What to Expect

What to Expect

Everyone who comes to Seattle Cancer Care Alliance (SCCA) with myelodysplastic syndrome (MDS) has a personal health care team that includes a hematologist, social worker, physical therapist, nutritionist, and nurse case manager.

Having a serious illness can feel overwhelming. Your experienced, compassionate team is ready to help you adjust to what’s happening. You may want to read the section on patient support. You may want to join a support group, or talk to a social worker or chaplain.

If you have questions about your condition, your treatment, and your future, write them down and bring them with you when you see your doctor.

Ask someone you trust to go with you to doctors’ appointments and tests. This person can provide emotional support and help you by keeping track of questions you want to ask, taking notes, and doing research on your disease and treatment options.

Before Your Visit

It’s important to be evaluated thoroughly soon after diagnosis (or even with a suspected diagnosis) of MDS to determine where you are in the spectrum of these diseases and devise an individualized long-range management plan. Our team provides state-of-the-art evaluation, including using new research tools to pinpoint your diagnosis if it is still in question.

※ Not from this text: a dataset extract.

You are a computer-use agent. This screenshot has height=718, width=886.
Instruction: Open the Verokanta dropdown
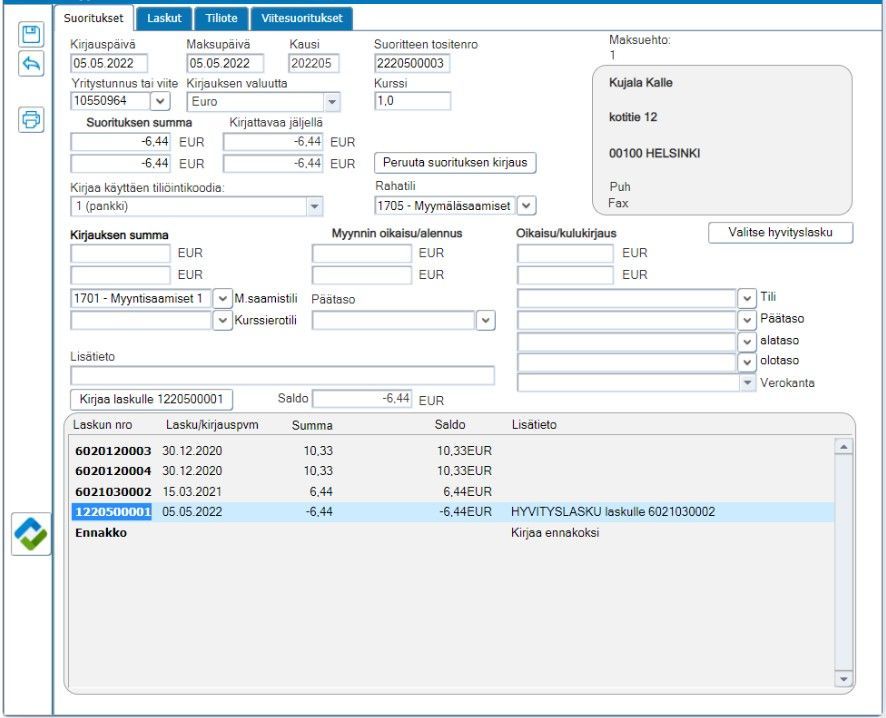click(747, 383)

Before your first visit, your team will have reviewed your pathology slides (tissue samples from any biopsies), if available, and any scans or tests you have already had. The team may also want to repeat one or more of the tests since these diseases are progressive and our recommendations can be most meaningful to you if they are based on the most up-to-date results.

If you do not live in or near Seattle, we may ask your referring doctor to arrange for additional tests or scans so that these results are available before your appointment at SCCA. However, bone marrow tests are best done at our center. This allows us to base our recommendations on the most up-to-date information about your bone marrow. Also, our doctors and nurses do these tests almost daily and are truly experts.

During Your Visit

During your first visit, you will meet with your doctor, who will ask you questions about your medical history and your current problem. This will usually be followed by a physical exam. Then you will sit down for a conference with your doctor and other members of your health care team to discuss a treatment plan.

We will give you information about what medical science has to offer, and we will explain how the various options should be used in your particular situation.

This visit usually lasts one to two hours. We recommend that you bring a friend or family member with you to your appointment for emotional support and to help you keep track of the information your team will be giving you. 

Where You Will Be Seen

If you have been referred to SCCA with a diagnosis (or suspected diagnosis) of MDS, you will most likely be seen in the Medical Oncology Clinic on the fourth floor of the SCCA clinic. Our doctors also see patients on the sixth floor.


You may need to visit your doctor on a regular basis to check your health. During these visits your doctor will give you a physical exam and may give you tests to detect signs of disease. These may include blood tests, imaging procedures, and assessments of your bone marrow. Follow-up visits are also a good time to talk with your doctor about how to manage any side effects you may have from your treatment. Your doctor will explain how often you need to visit.